The answer must consist of every line in the data below that holds the word "Clear".
'''
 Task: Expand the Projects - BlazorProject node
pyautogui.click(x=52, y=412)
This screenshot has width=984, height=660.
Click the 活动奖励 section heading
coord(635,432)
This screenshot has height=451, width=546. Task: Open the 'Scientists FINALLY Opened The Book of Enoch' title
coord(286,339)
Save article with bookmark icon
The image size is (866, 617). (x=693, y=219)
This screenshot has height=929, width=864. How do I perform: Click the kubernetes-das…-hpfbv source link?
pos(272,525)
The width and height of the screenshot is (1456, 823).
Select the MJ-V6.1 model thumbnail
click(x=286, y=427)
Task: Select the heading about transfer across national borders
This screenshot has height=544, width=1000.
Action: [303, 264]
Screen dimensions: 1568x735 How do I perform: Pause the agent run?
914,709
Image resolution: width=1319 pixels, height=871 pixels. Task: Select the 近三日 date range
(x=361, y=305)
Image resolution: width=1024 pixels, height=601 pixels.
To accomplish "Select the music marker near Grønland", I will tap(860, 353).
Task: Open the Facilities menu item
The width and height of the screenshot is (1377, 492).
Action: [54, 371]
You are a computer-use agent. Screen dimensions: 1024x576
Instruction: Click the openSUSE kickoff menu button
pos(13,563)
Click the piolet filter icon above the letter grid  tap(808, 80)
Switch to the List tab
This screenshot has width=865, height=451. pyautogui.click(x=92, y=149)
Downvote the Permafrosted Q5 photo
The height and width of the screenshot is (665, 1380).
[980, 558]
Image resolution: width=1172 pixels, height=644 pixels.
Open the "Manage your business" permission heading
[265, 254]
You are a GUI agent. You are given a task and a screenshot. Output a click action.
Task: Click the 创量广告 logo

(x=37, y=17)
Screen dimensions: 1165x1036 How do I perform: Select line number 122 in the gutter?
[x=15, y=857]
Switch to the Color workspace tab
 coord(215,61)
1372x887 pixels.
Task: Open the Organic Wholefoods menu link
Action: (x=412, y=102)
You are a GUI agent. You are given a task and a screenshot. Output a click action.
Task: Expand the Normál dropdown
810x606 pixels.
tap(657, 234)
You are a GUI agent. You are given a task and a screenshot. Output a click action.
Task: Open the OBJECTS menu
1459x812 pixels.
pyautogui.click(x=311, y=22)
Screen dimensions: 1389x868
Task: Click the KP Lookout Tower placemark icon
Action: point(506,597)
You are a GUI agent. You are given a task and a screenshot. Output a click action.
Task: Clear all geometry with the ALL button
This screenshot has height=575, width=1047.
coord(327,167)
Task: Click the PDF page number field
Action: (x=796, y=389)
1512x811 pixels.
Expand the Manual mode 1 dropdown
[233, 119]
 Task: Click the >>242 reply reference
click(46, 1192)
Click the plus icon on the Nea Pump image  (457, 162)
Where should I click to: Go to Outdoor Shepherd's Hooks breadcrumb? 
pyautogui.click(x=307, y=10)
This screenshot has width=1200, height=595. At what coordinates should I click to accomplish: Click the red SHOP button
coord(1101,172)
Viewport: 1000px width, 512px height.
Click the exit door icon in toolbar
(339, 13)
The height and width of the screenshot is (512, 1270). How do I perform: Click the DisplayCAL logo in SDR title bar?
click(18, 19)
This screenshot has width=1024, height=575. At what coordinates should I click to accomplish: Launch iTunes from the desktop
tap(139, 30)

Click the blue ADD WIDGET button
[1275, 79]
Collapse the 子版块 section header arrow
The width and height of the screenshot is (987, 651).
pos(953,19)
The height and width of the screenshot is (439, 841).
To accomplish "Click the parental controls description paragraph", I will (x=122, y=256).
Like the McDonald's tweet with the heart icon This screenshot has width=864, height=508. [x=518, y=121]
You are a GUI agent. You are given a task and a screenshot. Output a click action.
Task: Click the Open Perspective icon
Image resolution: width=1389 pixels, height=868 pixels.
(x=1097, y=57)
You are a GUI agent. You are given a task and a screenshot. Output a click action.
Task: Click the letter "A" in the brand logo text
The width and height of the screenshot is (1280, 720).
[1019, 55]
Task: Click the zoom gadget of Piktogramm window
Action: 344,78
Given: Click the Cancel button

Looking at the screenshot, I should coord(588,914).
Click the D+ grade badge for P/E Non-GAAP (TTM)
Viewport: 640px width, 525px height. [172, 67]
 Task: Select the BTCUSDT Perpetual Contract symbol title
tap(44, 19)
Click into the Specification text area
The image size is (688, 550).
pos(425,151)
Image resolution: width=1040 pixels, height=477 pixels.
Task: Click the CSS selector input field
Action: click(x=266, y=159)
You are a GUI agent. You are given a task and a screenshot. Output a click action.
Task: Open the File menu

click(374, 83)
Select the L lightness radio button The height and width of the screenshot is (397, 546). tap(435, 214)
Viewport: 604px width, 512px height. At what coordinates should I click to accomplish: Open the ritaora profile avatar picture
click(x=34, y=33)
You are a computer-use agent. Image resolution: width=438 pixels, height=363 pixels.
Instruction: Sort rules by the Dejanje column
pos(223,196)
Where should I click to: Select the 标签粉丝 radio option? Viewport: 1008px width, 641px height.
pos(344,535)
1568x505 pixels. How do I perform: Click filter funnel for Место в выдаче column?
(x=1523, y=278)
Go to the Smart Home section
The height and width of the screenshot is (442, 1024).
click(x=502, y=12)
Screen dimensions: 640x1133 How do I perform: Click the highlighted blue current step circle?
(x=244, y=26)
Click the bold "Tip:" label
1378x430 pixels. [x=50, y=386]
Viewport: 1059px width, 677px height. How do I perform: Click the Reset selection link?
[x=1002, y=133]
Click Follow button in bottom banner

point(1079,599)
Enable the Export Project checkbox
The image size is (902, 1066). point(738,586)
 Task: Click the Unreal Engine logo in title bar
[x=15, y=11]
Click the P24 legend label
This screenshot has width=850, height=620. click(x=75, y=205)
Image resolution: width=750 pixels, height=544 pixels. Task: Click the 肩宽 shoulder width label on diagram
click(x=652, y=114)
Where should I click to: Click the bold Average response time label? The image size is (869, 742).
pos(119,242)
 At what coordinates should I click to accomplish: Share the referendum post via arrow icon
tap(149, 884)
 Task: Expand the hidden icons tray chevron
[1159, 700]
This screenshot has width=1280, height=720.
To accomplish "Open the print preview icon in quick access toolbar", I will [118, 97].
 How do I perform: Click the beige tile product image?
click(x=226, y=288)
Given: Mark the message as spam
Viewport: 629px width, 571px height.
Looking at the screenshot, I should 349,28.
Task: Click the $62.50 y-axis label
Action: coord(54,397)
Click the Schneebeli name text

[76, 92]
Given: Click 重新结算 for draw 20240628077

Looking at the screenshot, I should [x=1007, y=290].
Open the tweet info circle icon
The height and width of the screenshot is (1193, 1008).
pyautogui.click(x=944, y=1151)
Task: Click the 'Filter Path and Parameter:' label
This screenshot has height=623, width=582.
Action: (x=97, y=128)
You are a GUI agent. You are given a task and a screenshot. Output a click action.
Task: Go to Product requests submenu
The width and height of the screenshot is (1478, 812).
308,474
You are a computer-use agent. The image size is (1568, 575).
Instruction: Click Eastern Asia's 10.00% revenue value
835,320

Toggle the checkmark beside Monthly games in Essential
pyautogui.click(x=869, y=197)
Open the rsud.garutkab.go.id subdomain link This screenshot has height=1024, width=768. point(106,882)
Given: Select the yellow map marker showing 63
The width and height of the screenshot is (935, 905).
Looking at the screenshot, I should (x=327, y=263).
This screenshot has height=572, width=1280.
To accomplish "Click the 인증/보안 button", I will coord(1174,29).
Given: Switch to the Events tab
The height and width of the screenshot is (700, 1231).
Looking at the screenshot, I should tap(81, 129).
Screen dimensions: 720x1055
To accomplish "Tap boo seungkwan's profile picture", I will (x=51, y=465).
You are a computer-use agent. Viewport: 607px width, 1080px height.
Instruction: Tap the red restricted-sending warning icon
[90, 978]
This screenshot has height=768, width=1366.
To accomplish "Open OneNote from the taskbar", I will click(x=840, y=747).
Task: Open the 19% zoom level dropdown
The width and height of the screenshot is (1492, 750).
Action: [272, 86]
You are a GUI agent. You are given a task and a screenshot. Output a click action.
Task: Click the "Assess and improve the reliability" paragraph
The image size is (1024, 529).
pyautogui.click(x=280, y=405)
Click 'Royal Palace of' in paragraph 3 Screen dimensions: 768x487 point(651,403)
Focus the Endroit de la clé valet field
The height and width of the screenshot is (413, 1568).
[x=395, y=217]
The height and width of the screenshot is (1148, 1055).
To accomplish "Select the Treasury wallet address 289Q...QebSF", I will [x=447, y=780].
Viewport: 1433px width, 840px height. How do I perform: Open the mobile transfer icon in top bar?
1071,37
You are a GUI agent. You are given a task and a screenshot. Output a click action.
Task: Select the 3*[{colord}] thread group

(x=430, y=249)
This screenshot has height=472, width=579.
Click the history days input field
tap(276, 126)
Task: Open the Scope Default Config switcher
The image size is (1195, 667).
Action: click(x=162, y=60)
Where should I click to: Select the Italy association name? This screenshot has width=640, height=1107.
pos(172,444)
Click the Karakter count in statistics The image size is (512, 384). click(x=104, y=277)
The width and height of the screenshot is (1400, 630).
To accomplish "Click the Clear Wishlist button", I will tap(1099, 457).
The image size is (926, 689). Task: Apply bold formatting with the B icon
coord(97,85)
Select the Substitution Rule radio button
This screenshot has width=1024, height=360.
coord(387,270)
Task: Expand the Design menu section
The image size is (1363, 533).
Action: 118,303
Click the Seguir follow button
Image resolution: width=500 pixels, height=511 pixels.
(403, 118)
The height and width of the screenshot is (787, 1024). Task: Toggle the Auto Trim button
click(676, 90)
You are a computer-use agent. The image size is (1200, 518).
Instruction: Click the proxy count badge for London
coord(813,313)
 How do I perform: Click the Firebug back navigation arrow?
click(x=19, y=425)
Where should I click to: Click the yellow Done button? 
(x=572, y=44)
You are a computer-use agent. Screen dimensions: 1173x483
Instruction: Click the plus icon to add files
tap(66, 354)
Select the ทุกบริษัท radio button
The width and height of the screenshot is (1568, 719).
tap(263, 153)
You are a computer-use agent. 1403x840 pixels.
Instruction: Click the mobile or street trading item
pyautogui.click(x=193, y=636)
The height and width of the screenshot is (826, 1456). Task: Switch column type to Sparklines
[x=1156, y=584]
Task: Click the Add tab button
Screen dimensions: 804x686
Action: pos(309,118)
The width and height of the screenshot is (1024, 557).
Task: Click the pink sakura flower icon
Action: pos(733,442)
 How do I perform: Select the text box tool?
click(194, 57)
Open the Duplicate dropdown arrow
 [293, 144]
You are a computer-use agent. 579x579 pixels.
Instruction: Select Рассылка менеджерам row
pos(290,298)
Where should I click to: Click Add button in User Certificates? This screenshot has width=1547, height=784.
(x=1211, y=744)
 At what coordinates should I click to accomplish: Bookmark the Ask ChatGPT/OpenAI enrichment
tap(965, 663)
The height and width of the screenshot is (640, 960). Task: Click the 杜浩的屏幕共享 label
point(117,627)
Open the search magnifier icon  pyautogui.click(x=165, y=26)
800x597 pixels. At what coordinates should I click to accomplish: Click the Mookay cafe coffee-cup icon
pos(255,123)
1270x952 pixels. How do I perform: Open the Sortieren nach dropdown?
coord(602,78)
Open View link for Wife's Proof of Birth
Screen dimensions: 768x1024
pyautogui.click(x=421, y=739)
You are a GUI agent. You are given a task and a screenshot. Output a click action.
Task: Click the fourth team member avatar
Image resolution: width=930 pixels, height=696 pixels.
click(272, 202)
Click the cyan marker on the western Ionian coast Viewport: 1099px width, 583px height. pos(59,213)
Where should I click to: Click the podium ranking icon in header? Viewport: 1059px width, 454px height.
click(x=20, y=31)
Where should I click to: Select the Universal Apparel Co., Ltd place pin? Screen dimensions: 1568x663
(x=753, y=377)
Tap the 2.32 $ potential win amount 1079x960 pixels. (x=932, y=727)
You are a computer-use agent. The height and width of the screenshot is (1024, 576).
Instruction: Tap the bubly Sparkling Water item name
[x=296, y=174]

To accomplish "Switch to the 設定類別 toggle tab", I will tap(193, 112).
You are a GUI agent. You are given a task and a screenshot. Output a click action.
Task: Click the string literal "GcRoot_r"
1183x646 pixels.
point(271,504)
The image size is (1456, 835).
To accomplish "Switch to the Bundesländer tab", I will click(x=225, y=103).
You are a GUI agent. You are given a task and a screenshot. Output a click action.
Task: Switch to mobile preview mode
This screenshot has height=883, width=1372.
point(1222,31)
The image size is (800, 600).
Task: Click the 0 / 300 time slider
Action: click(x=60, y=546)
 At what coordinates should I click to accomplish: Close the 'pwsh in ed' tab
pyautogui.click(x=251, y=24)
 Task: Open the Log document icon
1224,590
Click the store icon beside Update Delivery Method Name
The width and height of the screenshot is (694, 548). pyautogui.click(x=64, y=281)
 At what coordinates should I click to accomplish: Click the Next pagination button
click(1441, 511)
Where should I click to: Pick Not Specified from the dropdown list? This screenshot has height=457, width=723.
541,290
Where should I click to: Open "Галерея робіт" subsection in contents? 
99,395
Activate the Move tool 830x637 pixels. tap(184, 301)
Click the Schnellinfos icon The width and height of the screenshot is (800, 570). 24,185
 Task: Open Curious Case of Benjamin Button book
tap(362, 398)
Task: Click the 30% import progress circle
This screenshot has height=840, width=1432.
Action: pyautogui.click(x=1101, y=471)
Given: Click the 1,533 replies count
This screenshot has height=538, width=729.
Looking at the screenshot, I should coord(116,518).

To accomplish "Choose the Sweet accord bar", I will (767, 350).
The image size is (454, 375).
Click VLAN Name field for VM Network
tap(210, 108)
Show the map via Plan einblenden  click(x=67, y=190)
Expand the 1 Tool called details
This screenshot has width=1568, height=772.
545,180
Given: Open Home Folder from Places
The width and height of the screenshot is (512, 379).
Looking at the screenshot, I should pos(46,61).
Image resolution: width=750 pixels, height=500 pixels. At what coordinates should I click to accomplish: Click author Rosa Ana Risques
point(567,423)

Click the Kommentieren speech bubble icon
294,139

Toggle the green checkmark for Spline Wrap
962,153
'''
* **Solved problem**
Task: Clear all geometry with the ALL button
To accomplish "Click the Clear Wishlist button", I will tap(1099, 457).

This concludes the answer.